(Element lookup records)
-----

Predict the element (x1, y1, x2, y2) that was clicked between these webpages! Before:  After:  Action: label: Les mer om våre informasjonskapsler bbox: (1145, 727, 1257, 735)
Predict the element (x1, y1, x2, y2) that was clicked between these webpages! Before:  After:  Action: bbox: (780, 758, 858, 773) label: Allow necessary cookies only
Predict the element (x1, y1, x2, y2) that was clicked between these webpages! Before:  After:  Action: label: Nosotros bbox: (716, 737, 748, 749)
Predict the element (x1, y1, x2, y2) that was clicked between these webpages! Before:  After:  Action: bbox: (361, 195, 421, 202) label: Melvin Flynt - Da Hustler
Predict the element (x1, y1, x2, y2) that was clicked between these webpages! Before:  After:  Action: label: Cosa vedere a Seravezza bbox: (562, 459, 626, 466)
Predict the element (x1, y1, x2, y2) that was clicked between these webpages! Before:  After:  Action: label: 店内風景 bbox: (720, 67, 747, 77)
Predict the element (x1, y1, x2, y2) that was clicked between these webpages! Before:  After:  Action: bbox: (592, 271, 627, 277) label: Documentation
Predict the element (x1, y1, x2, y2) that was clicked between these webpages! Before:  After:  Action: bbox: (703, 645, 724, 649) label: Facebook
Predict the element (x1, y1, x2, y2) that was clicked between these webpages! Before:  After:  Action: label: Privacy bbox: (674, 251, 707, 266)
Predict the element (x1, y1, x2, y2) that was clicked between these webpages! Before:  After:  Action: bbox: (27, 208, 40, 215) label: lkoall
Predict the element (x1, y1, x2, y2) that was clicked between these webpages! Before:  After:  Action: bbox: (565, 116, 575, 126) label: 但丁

-----

Retype the material word for word, starting at the line that contains "251, 707, 266)" and ending at the last line of the material, with both of those lines included.

Predict the element (x1, y1, x2, y2) that was clicked between these webpages! Before:  After:  Action: label: Privacy bbox: (674, 251, 707, 266)
Predict the element (x1, y1, x2, y2) that was clicked between these webpages! Before:  After:  Action: bbox: (27, 208, 40, 215) label: lkoall
Predict the element (x1, y1, x2, y2) that was clicked between these webpages! Before:  After:  Action: bbox: (565, 116, 575, 126) label: 但丁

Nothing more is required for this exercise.